A construção do line-up sempre é feita de modo a trazer novidades, mesmo que históricas, como o Mombojó que nunca veio à Porto Velho e Rio Branco, por mais que seja uma banda de mais de 20 anos ou o Rancore em Rio Branco e o The Monic em todas as cidades. Isso é um diferencial local, trazer a novidade para essas cidades e colocá-las no mapa da rota na atual música brasileira. Essa é a grande concepção do festival em si, trazer essas novidades e sempre ser pioneiro de proporcionar o que aquela cidade dificilmente veria sem o festival e, ainda, conseguir uma logística melhor, diante de tantas cidades.
Dos nomes locais, há veteranos dentro do próprio festival, como Quilombocada e Beradelia, artistas que já estão tendo um certo reconhecimento em outros estados, como Kanichi e O Tronxo, e muitos nomes novos. Como você vê a cena musical do Norte do país hoje?
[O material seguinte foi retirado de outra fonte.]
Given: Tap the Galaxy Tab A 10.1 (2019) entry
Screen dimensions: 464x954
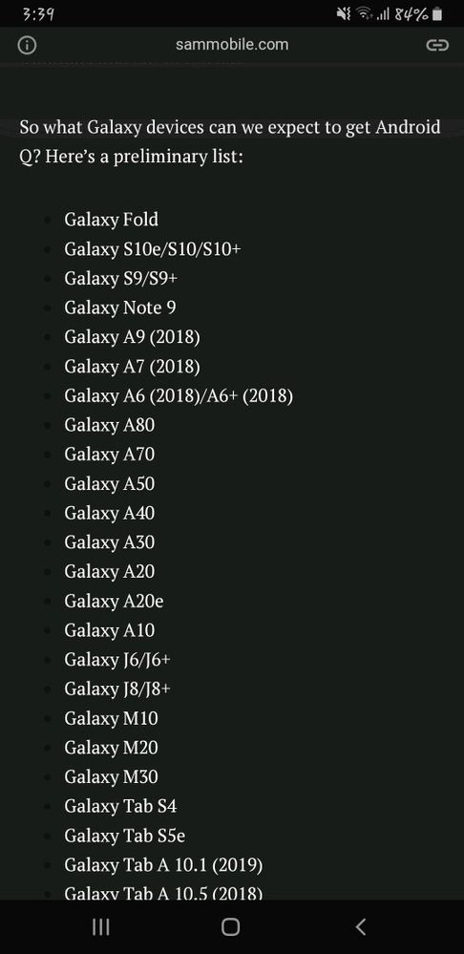Looking at the screenshot, I should [163, 864].
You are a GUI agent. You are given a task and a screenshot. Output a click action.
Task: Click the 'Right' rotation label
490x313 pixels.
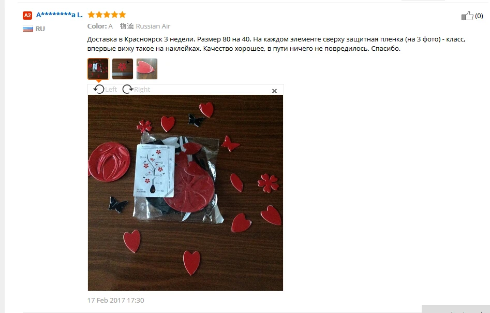click(142, 90)
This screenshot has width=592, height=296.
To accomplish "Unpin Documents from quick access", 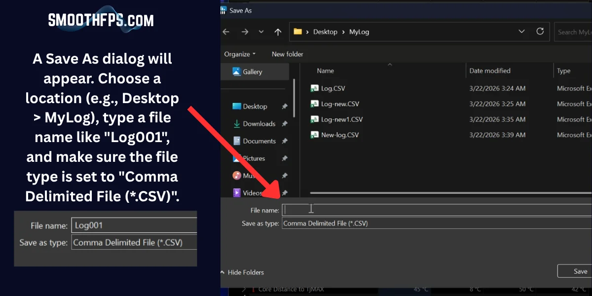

Acho que o Norte tem duas realidades, a grande cena de Belém, que já conseguiu, de certa maneira, se expandir e chegar até os grandes centros para circular. e as demais cenas. Em termos de talento, a cena do Norte é bem rica, com diversidade de estilos e conceitos. Acho que o Festival vai mostrar isso, contando com ao menos quatro cenas pujantes e diferentes. Acho que agora é a hora das cenas buscarem a interligação entre si, não só pelo festival, mas em outros eventos, realizando tours e, principalmente, apostando em projetos de circulação. Por exemplo, a Quilomboclada está circulando no Brasil inteiro pelo projeto Sonora Brasil e, salvo engano, já percorreram mais de 20 cidades. Esse é o caminho. A cena precisa construir o que Belém construiu, não só uma sonoridade própria, mas um alcance em outros locais, viajar o país e ter um reconhecimento. Eu vejo grandes destaques, como em Manaus, as antigas Cabocriolo, Elisa Maia e Johnny Jack Mesclado e a mais recente Casa de Caba, além do pop da Doral e Não Existe Saudade.